Nailing Jell-O to the wall
Why LLMs unfortunately won't be an anti-censorship tool
I attended the Emergent Ventures conference last weekend, where many conversations were based on the zeitgeistish topic of large language models and their impacts. A common theme of these conversations was how recent large scale AI models will tilt the geopolitical balance, and in particular the potential impact of LLMs on ability to perform censorship and control the discourse.
Many (including Tyler Cowen himself) think that they will negatively impact the ability of authoritarian governments (such as that of China) to censor information, and even if it is possible they will require China to develop inferior or hobbled models in some way in order to provide censored answers. From MR -
Thanks for reading Double A Rebooted! Subscribe for free to receive new posts and support my work.
Will Chinese LLMs be much worse? Presumably these are being built right now. But which texts will they be trained upon? Let’s say you can keep out any talk of T. Square. What about broader Chinese history? Do you allow English-language sources? Japanese-language accounts of the war with Japan? Do you allow economics blogs in English? JStor? Discussions of John Stuart Mill on free speech?
Just how good is the Chinese-language, censorship-passed body of training data? Does China end up with a much worse set of LLMs? Or do they in essence anglicize most of what they learn and in time know?
Pre-LLM news censorship was an easier problem, because you could let the stock sit in a library somewhere, mostly neglected, while regulating the flow. But when the new flow is so directly derived from the stock, statistically speaking that is? What then?
LLMs will have many second-order effects on censorship. For instance, Chinese may be more likely to use VPNs to access Western LLMs, if they need to. The practical reason for going the VPN route just shot way up. Of course, if Chinese citizens are allowed unfettered access (as I believe is currently the case?), they will get more and more of their information — and worldview — from Western LLMs.
In short, the West has just won a huge soft power and propaganda battle with China, and hardly anyone is talking about that.
In a recent episode of the ChinaTalk podcast the guest (a director at CNAS) also claims it will be hard for China to tamp down on language models as any form of diverse training data contains views that are contrary to those of the ruling party.
I think that these arguments are wrong and fall prey to the same style of logical traps that Tyler accuses AI doomers of promulgating. Consider the following
LLMs make it far easier to explicitly ask whether a piece of content in textual format contains information that would be sensitive to a particular party
They can do this at the same scale as the amount of compute available which is available at the scale that fake content that can be produced
Given this, a platform or government with a desire to censor could do it using another LLM to "review" the output of the first model and modify it according to the desired guidelines. In this way, LLMs can self-censor in the style of Just-ask-for-X. A platform which provides a ChatGPT-style interface somewhere like China could just pass over the output of an unfiltered LLM with (possibly even the same) LLM that is explicitly asked to detect content sensitive to the censoring authority and not respond to certain questions or modify the output to conform to the stated ideology.
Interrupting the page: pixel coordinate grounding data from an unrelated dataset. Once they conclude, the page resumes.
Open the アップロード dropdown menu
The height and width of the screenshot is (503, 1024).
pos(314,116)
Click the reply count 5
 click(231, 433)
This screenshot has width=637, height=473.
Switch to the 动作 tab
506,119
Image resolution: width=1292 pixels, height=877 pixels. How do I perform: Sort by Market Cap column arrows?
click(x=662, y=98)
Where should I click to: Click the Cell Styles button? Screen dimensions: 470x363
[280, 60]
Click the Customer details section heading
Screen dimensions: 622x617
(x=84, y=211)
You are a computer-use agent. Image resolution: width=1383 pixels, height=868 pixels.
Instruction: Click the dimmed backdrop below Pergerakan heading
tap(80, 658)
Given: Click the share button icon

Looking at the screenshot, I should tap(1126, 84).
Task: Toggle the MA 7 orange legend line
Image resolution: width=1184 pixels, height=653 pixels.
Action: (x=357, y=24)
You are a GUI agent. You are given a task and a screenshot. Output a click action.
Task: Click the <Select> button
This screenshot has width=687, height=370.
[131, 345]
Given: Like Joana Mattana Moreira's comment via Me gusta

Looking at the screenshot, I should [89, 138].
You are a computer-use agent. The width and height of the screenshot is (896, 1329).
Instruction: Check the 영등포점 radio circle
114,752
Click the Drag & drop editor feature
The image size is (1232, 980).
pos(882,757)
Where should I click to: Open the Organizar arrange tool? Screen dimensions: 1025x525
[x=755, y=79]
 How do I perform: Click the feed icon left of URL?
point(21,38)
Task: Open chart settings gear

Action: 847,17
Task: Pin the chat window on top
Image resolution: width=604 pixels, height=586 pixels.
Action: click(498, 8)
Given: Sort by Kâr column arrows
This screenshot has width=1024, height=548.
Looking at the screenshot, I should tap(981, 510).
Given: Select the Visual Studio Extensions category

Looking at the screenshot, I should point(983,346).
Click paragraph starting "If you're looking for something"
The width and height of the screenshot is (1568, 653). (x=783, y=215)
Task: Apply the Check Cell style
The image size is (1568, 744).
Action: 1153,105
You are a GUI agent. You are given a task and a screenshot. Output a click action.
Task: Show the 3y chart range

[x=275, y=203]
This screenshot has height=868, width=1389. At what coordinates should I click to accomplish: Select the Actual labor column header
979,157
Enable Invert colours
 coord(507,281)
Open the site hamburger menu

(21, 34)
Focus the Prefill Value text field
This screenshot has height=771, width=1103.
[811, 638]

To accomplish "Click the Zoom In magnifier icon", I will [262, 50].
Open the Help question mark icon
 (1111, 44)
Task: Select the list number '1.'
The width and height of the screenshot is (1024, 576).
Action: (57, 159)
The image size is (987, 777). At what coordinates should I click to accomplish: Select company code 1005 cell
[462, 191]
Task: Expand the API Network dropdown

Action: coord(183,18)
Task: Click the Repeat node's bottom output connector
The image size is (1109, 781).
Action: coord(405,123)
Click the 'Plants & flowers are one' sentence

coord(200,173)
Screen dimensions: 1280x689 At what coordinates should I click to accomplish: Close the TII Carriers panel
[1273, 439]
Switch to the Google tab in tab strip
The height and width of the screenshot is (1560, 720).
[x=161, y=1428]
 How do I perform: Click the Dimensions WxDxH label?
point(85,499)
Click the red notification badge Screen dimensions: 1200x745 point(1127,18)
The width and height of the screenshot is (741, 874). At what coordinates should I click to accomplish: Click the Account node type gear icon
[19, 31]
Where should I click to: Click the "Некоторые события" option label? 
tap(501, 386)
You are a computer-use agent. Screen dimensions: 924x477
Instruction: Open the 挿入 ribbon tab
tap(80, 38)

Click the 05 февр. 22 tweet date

Such a system would not involve “hobbling” the abilities of the underlying model in any way by fiddling with the training data or even performing RLHF or similar on it - it can work out of the box using the same model which the user is interacting with, and would only impact the output or ability to debate when a sensitive prompt or series of prompts is posed. For example this flow already works with GPT-4 out of the box —
You could even go further and have RLHF on top to make the filter wise to the subtleties of getting around censorship on the Chinese internet in real time. In fact, it already seems as if Midjourney does something similar to censor topics sensitive in China — and nobody is even forcing them to do it!
I also disagree with people claiming that LLMs will be an effective tool to overwhelm censors by generating adversarial content. To the extent that the best models are openly available (in the sense of open source), China can use them unrestrictedly for censorship by incorporating them into their own systems as described above, filtering out even generated content which they don’t want. To the extent that they are not open, access to them will either be geo-blocked by the provider (ie OpenAI, Google, Anthropic, etc) or by the GFW.1
Of course one can also say that you could smuggle something like LLaMA into China, along with the ability to ask it uncensored questions. However, already if behind a firewall you can circumvent it by loading up Wikipedia on a hard drive, or going through a VPN to get access to articles about sensitive events — but people don’t do it enough to matter politically as it is hard. There are language barriers, and huge downloads of databases of websites are cumbersome. None of this is different for LLMs2. Convenience has always trumped all in consumer tech and I don’t see why this time should be different.
The same reasoning goes for using VPNs to access ChatGPT etc. unrestrictedly. If it was easy enough to go through VPNs to access such services, nobody would have felt the need to build (now banned) WeChat plugins to proxy it.
Furthermore, it is actually harder to pull out information about sensitive events from LLMs than it is for something like Wikipedia, since you have to know ask it the right questions instead of stumbling across it in other contexts.
The argument has also been made that the smaller amount of training data in Chinese could have an impact on quality in the Chinese language and thus cause them to “fall behind” in a classical arms race in the ability of their models. I think that this is less of a big deal than predicted — Chinese companies can train on the Western internet, and it seems that many of the capabilities in LLMs port across languages (for example models which are RLHFd in only English in my experience carry over the underlying modified behaviour to German if the base model is multi-lingual). Also Mandarin as a language is not that much smaller than English in terms of number of speakers, thus there is ample training data for it to become decent at speaking the language and hence I don’t think there is a data reason why models should be worse speaking Chinese than English.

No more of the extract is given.